En tant que commandant de la mission de l’OTAN en Irak, la brigadier-général Carignan qui sera nommée major-général dirigera près de 600 formateurs, conseillers et employés de soutien des pays alliés et des partenaires qui n’appartiennent pas à l’OTAN, dont l’Australie, la Suède et la Finlande, ainsi que jusqu’à 250 militaires des Forces armées canadiennes.

La réforme du secteur de la sécurité est un pan essentiel de la réussite de la stabilisation de l’Irak et de la région.

La mission de l’OTAN en Irak est une mission consultative et de formation non reliée au combat, conçue pour aider à mettre en place des institutions irakiennes de défense et de sécurité plus efficaces et plus durables. Elle est fondée sur le partenariat et l’inclusion, ainsi que sur le plein respect de la souveraineté, de l’indépendance et de l’intégrité territoriale de l’Irak. Elle vise à aider ce pays à renforcer ses écoles et ses institutions militaires et à faire progresser la réforme du secteur de la sécurité.
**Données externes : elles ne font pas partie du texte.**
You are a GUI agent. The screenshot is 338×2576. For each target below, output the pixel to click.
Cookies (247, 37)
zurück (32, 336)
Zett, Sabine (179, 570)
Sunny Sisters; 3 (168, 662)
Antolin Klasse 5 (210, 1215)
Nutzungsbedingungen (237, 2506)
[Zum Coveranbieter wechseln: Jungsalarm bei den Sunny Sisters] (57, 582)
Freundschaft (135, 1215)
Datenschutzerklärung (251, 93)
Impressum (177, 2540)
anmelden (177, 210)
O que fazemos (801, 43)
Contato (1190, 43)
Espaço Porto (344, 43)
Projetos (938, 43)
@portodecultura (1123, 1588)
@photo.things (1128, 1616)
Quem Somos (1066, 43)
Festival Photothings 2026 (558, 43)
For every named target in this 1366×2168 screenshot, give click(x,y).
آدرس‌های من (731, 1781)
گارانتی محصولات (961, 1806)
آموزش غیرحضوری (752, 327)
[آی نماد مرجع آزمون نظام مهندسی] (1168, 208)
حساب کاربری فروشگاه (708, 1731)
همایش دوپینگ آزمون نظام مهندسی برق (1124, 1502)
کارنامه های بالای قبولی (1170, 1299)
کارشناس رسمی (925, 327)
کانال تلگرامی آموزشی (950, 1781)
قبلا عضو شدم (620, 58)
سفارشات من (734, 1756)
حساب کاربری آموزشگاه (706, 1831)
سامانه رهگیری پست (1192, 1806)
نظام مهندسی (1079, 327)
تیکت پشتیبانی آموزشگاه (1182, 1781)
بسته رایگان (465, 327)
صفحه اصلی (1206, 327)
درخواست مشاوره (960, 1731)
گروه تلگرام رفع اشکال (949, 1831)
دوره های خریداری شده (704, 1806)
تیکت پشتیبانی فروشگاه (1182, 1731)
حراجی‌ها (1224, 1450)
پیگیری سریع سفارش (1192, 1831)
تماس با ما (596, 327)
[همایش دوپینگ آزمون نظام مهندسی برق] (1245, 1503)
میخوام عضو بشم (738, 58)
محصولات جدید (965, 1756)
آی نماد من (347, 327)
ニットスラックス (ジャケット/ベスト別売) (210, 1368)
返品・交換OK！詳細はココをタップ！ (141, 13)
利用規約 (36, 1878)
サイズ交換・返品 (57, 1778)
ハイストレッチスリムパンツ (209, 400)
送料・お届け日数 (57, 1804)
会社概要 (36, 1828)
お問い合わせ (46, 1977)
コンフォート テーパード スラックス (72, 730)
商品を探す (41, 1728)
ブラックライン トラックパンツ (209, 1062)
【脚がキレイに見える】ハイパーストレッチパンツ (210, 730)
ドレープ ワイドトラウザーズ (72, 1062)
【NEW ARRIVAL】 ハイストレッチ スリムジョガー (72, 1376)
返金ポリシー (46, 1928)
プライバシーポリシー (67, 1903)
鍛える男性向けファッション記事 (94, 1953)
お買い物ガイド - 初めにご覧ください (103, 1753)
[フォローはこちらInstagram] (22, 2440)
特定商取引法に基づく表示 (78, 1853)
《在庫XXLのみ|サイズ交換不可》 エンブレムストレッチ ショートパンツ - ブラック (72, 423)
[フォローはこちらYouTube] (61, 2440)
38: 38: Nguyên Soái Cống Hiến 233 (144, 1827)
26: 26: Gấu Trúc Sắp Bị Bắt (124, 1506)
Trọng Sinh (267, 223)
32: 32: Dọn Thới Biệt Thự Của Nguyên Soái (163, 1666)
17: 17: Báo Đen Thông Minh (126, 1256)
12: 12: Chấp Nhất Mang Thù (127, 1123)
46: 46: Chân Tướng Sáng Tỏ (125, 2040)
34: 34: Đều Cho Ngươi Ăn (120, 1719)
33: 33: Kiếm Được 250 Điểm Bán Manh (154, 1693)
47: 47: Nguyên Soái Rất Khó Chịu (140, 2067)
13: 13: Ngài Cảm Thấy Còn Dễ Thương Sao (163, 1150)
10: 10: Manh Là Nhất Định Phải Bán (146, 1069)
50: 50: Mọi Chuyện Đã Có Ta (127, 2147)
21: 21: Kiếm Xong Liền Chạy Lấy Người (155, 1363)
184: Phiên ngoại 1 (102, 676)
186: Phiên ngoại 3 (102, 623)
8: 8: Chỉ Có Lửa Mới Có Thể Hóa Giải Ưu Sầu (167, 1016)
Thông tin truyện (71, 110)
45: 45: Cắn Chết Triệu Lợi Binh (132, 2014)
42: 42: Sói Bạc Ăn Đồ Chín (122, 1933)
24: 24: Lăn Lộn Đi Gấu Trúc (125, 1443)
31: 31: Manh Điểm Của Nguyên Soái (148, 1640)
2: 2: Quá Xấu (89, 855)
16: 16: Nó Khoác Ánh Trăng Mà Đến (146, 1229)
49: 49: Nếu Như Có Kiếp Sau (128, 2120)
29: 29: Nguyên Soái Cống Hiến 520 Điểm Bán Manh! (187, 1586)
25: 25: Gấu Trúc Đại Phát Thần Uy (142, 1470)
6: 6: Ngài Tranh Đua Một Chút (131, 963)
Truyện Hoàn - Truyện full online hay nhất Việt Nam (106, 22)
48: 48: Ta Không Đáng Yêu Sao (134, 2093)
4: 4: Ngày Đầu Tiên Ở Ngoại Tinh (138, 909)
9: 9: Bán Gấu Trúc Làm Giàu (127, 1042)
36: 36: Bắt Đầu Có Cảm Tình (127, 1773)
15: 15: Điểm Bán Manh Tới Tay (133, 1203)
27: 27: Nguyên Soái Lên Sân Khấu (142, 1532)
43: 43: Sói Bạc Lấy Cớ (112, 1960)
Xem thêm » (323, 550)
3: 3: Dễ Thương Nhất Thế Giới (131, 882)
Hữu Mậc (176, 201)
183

«C’est vraiment une transition très naturelle. C’est fascinant ! Comme tout soldat je suis en train de refaire mes bases: le maniement des armes… et j’étudie le contexte irakien, la culture, puis je vais faire un tour dans les quartiers général de l’OTAN pour comprendre les intentions et bien comprendre la mission», explique la générale qui ira aussi en Irak prochainement pour rencontrer son prédécesseur Dany Fortin. «J’anticipe cette mission avec beaucoup de respect et d’humilité».